So what the hell are we doing here? The best we can
do is limit the damage. We can’t undo what he’s done. (Unless
Chang’s still got the time-splice tech, and we can take it from him
and jump further back, ahead of his arrival, then kill young Chang,
and… owww …)
Every way I run it, I collide with the broken
paradox. And make my headache worse.
The only thing I can do that makes any sense is track
the fucker down and hurt him. End him. And that makes sense because
that’s exactly what I’m good at, what Star is good at.
Pointless justice.
A pair of the new light AAVs fly over my head,
heading east, possibly for a look at Tranquility, possibly looking
for Chang. They ignore me—a quick hack of their Link feed confirms
they didn’t even see me, despite how low they’re flying. (And I get
a flash of wishing they did, just so my rage can prove that Burns
can’t hurt me, can’t stop me if I ever decide to collect for
Lisa.)
I really don’t know what to do. But I apparently know
where Chang will be, thanks to Star. (Assuming I trust her.
Assuming that is Star. It could be a convincing fake. So
could Chang. Maybe some unknown is doing this to play me, to play
everybody.)
(But I need to play to find out.)
Tranquility is still a good two day’s walk from here.

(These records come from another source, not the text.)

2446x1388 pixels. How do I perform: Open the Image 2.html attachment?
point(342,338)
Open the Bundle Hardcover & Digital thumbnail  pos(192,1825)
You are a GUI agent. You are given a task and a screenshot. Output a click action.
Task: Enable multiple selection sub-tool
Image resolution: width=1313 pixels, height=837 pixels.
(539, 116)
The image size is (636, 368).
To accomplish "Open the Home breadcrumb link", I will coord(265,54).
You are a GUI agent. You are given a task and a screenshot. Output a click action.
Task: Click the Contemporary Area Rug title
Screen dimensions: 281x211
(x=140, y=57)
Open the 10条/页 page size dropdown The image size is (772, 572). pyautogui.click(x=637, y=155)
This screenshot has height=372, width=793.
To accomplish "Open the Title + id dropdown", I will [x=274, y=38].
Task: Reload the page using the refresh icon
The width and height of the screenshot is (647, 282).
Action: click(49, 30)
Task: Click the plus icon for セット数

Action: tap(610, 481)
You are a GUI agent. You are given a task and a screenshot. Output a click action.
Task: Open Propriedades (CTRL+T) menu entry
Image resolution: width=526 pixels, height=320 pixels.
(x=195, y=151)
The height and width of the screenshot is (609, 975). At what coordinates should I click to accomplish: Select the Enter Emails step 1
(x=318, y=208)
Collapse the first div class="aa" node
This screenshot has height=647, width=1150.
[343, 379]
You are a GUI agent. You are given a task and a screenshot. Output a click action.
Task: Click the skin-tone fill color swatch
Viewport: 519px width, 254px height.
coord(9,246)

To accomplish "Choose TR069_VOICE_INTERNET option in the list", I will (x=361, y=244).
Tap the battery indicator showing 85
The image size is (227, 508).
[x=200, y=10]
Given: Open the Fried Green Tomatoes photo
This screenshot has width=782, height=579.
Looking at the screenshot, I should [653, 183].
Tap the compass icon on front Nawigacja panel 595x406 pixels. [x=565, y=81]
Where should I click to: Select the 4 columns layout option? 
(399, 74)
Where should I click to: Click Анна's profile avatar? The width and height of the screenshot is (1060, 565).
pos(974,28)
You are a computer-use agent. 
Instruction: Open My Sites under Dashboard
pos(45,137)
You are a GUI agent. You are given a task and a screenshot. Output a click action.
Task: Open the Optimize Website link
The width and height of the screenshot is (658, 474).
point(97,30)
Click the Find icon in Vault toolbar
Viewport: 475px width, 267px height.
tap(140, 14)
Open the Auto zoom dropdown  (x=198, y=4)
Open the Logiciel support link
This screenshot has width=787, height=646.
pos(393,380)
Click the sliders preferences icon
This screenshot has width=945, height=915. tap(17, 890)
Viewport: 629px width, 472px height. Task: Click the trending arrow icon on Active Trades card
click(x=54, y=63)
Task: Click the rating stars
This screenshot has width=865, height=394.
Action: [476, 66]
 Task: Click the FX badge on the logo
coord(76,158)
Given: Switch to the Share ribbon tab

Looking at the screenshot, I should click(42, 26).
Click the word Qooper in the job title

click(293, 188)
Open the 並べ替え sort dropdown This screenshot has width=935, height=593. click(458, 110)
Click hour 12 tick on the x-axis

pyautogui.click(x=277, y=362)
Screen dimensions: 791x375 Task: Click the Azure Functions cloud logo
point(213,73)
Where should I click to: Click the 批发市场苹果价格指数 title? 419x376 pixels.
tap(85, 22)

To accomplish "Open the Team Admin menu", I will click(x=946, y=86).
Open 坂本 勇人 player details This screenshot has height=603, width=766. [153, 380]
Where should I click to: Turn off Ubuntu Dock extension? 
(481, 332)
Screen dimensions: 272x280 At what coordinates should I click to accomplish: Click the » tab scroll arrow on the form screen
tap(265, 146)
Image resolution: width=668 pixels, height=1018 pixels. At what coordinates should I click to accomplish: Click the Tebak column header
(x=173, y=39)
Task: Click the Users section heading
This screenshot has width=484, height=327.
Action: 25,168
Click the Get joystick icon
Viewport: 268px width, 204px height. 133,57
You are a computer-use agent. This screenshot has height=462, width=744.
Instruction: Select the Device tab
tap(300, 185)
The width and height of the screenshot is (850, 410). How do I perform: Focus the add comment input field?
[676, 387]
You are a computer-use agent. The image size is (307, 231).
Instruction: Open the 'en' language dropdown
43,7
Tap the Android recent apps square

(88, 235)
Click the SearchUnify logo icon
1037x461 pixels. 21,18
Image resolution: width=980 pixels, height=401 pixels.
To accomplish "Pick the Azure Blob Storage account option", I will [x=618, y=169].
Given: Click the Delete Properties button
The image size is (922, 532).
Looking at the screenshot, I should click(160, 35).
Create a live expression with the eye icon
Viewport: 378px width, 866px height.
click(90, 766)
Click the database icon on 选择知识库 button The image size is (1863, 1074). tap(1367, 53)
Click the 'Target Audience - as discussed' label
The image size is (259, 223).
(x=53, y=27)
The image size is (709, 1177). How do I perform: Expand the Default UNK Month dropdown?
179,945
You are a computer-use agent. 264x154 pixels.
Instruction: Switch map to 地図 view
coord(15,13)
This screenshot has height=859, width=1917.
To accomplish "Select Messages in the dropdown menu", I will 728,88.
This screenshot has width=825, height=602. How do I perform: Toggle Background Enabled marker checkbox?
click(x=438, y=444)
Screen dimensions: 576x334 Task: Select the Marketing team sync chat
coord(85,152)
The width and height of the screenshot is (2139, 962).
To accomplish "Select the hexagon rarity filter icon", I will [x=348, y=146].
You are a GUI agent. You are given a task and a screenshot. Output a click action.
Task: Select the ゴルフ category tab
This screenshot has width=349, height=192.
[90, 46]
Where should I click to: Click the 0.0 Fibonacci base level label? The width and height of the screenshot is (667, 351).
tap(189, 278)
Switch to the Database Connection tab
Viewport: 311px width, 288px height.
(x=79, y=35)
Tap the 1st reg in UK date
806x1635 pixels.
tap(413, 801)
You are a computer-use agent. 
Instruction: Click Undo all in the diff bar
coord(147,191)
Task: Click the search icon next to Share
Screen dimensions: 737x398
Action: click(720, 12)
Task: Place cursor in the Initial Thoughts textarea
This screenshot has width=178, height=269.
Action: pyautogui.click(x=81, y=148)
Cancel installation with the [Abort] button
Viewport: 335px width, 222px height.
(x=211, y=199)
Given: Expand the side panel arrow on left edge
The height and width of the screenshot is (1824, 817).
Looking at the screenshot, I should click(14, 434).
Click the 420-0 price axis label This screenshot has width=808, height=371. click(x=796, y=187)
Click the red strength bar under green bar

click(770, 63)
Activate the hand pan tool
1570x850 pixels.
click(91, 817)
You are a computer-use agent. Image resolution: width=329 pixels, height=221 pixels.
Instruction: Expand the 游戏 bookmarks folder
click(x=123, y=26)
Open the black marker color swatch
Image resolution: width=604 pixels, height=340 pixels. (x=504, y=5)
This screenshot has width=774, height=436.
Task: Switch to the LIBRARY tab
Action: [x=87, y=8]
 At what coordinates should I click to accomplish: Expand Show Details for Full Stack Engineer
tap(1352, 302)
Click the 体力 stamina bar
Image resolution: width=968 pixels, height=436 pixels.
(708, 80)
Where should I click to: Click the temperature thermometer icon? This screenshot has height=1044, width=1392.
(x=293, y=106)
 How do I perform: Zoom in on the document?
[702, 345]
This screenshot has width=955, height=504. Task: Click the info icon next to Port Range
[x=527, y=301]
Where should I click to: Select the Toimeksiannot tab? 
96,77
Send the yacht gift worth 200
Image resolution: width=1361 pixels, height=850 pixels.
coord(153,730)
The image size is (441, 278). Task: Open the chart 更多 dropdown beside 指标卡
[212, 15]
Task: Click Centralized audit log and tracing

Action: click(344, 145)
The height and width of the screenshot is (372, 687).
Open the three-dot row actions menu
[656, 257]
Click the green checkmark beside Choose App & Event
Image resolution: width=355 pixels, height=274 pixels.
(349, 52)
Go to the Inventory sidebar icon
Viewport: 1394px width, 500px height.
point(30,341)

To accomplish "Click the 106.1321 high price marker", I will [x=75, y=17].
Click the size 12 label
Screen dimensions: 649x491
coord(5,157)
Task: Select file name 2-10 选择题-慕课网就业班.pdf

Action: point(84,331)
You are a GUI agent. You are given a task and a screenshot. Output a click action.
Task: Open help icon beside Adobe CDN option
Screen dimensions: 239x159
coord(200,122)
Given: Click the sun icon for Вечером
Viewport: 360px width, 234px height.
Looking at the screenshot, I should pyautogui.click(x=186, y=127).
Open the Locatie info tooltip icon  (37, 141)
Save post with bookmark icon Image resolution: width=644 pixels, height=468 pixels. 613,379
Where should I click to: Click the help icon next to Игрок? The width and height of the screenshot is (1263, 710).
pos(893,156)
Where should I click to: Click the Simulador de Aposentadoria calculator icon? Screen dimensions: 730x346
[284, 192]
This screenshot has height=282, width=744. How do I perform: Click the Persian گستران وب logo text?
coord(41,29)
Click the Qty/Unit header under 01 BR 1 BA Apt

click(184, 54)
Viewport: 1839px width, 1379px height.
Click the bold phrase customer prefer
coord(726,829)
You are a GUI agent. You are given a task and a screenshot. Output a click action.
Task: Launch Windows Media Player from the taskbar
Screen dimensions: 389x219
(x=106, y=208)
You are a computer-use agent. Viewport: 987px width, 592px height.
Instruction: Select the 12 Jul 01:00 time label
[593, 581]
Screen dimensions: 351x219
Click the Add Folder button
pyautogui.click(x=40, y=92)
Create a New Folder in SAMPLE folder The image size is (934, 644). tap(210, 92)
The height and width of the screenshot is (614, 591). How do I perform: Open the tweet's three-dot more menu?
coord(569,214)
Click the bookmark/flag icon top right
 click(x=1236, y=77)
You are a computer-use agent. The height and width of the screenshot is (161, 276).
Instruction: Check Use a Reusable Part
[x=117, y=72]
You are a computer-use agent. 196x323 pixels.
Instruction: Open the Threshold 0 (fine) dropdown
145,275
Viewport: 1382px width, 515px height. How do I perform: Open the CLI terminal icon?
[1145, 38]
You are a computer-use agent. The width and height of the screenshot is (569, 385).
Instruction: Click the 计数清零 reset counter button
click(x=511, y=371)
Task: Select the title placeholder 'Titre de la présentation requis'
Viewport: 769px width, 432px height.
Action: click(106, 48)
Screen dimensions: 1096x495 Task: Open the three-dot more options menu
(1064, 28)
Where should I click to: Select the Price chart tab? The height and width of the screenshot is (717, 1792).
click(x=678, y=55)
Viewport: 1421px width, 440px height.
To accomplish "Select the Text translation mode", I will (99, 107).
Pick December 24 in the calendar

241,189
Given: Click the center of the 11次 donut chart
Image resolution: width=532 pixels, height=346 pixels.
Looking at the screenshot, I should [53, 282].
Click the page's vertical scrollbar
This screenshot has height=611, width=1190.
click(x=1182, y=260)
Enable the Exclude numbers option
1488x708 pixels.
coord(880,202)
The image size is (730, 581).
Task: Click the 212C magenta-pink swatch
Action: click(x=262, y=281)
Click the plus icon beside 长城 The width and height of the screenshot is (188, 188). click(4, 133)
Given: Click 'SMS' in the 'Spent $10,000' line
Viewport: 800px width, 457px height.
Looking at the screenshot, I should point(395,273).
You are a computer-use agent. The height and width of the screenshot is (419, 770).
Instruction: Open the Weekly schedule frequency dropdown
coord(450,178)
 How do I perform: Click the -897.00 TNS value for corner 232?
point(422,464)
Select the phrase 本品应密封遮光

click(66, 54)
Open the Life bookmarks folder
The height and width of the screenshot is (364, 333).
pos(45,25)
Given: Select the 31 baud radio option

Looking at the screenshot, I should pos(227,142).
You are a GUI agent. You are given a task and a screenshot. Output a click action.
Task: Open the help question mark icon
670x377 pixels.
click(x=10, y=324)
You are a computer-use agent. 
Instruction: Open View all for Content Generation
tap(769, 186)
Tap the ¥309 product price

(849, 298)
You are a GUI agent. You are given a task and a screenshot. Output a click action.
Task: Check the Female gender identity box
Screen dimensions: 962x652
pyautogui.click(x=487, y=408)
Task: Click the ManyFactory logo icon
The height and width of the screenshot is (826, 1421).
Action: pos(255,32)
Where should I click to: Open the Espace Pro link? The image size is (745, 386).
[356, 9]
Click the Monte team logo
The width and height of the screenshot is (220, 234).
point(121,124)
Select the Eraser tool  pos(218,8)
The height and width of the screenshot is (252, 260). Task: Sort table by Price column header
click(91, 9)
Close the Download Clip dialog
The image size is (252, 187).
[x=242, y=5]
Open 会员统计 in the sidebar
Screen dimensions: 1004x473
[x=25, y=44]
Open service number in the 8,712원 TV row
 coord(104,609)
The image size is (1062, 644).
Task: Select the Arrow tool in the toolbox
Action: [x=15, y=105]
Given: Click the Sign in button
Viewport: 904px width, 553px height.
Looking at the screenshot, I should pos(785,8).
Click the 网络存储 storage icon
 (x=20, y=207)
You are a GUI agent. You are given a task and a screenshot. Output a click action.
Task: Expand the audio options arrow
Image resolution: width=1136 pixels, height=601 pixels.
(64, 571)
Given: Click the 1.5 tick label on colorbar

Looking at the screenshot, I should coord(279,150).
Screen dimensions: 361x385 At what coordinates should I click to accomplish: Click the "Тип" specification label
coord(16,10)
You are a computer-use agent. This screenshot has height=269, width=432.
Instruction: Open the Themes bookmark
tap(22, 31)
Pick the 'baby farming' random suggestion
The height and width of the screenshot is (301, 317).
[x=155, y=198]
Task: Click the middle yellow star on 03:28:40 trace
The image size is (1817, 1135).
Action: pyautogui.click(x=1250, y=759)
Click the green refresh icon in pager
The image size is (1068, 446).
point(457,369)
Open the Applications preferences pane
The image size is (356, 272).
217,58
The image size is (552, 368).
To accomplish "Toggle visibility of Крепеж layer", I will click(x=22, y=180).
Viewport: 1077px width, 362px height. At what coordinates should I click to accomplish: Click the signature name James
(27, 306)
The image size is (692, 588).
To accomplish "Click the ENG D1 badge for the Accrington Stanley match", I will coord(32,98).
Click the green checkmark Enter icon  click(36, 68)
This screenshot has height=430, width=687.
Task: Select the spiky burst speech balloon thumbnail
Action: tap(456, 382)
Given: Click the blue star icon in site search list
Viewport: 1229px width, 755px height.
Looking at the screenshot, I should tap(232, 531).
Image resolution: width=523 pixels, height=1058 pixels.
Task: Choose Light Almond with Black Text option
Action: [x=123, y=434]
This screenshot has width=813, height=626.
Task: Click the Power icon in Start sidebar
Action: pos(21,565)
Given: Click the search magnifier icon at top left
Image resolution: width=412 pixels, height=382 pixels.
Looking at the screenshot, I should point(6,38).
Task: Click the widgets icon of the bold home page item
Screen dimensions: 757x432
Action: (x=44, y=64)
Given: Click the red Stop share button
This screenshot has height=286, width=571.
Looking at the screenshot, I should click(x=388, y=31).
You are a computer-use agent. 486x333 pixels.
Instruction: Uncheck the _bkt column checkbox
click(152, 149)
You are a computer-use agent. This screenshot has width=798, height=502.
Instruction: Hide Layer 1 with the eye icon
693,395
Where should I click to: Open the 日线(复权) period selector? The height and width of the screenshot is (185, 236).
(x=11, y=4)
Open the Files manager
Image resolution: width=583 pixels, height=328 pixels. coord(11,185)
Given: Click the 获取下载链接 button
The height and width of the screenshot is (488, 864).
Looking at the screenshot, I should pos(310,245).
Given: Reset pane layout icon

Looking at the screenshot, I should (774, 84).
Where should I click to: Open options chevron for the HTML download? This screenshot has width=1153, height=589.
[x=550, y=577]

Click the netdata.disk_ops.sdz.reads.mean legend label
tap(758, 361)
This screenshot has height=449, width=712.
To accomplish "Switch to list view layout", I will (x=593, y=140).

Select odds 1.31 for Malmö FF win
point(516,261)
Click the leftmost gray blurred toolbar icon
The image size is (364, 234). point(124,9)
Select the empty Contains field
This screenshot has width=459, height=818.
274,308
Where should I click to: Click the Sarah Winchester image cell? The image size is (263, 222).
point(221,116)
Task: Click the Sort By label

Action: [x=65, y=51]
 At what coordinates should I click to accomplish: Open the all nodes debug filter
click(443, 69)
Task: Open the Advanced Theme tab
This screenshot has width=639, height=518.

Last time we tried visiting, we lost two men, got two more hurt
bad. All we did was show up, try to tell the locals we came in
peace, wanted to help them. Now Burns is going to do the same
thing, just with a lot more guns. But no matter how many guns he
brings, he won’t be able to take the place without major bloodshed,
and the locals certainly won’t go quietly just because a supposedly
superior force says so. At least I could walk in without
much fear of getting hurt, and, if I’m lucky, not hurt anybody
else. But what good would it do? How are they going to receive a
freak like me? (Maybe better than a freak like Chang. But at least
Chang has something to offer. What am I selling?)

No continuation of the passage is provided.